- _Task item_:
Go through the lines below and copy each one that holds the string "computer".

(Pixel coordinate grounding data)

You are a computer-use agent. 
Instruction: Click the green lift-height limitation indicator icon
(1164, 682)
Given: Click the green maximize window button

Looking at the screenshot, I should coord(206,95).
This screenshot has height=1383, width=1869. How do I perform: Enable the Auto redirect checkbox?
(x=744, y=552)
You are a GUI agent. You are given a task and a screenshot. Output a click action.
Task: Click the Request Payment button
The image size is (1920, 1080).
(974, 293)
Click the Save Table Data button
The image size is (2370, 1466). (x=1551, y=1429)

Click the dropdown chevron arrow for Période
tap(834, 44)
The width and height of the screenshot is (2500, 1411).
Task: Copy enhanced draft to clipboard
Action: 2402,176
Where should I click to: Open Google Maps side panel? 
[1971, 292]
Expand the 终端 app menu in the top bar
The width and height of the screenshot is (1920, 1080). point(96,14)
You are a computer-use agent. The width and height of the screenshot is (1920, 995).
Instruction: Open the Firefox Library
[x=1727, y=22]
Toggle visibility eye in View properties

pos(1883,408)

- _Task result_:
You are a computer-use agent. 
You are a computer-use agent. The width and height of the screenshot is (1920, 995).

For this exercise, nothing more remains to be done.